Whatever happens in Thursday’s vote (if it is not further delayed), the Brexit saga will drag on for many years.
Even if we avoid a no-deal in March, the crisis is only postponed – we still need to agree the post-Brexit settlement with the EU, with a hard deadline for that of December 2020.
Companies are taking evasive action to avoid no-deal already. Those exporting to Australia face exporting goods that could be taxed punitively on arrival. If companies start no-deal plans, there is little point in stopping them when there could be another no-deal scenario in 2020.
The trade deals on offer from Japan, South Korea and the US are harsh – and the EU has been clear that any terms they offer will always be worse than being in the EU. So, the referendum has turned out to a vote to constrain and contract British industry.
As Donald Tusk pointed out in his controversial speech, the remain voters (48%) have had no real representation. A second referendum is pointless, as there has been little groundwork to promote remain over the last 2½ years. Even with the fiasco the government has made of implementing Brexit, 40% of people are very fixed as leavers. Another referendum is not likely to resolve anything.
The mood in the country is increasingly ugly and divided. A 48/52 split was not a mandate for a hard Brexit, rather it suggested the need for a considered, thoughtful response. Instead, we have ‘Brexit-means-Brexit’ and the idea that this must happen at any cost.
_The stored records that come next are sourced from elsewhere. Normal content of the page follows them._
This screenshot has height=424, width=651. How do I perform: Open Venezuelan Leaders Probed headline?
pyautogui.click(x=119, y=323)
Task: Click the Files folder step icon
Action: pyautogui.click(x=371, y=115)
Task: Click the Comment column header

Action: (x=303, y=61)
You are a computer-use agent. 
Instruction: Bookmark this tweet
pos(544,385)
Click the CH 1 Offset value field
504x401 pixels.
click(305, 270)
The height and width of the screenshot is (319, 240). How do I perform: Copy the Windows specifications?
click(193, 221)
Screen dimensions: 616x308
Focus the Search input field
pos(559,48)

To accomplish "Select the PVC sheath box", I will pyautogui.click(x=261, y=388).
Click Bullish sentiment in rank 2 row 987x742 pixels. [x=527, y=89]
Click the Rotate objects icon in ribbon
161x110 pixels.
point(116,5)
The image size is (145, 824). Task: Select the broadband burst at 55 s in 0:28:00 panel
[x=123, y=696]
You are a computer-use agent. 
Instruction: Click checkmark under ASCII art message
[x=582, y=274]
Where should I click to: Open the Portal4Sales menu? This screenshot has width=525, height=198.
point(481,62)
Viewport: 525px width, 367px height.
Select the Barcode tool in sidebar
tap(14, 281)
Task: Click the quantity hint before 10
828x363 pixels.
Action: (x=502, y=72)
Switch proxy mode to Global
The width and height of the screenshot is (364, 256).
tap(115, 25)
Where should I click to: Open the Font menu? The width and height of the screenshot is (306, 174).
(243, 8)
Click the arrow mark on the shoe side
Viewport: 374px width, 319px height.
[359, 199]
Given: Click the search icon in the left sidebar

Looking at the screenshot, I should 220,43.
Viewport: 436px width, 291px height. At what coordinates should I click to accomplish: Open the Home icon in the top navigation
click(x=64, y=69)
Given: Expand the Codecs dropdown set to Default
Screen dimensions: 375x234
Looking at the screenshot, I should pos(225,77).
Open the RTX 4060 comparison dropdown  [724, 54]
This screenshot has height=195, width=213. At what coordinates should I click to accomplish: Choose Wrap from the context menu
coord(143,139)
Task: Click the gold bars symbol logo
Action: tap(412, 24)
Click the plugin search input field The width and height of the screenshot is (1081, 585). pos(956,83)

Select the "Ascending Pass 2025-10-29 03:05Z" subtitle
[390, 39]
We’re also seeing discussion of impending civil unrest, against a background of increased racism and intolerance. While vox-pops are a poor representation of the actual opinion of the country, the media are broadcasting ill thought-out and aggressive views about Europe and immigrants, as well as supporting a weird nostalgia for wartime Britain.
One of the biggest achievements of Cameron’s badly-planned referendum was to take an issue rated as unimportant for most voters and turn it into something that has consumed all British politics. We still need to deal with the fallout from austerity; instead, civil servants are being moved from their current work to deal with Brexit.
Britain appears to have chosen to launch a national calamity by choice, and nobody is doing anything to stop it. The opposition are abetting this rather than taking any sort of clear or principled stand – apparently due to their leader’s desire for an election he is likely to lose even worse than last time.
Britain is completely broken. We’re in an impossible political situation with no way out. It is going to take years to resolve these problems and tensions, while reducing us, once more, to being the sick man of Europe.
I acknowledge that my skills and background give me opportunities a lot of people don’t have. But those opportunities are there. Why would I want to stay in Britain?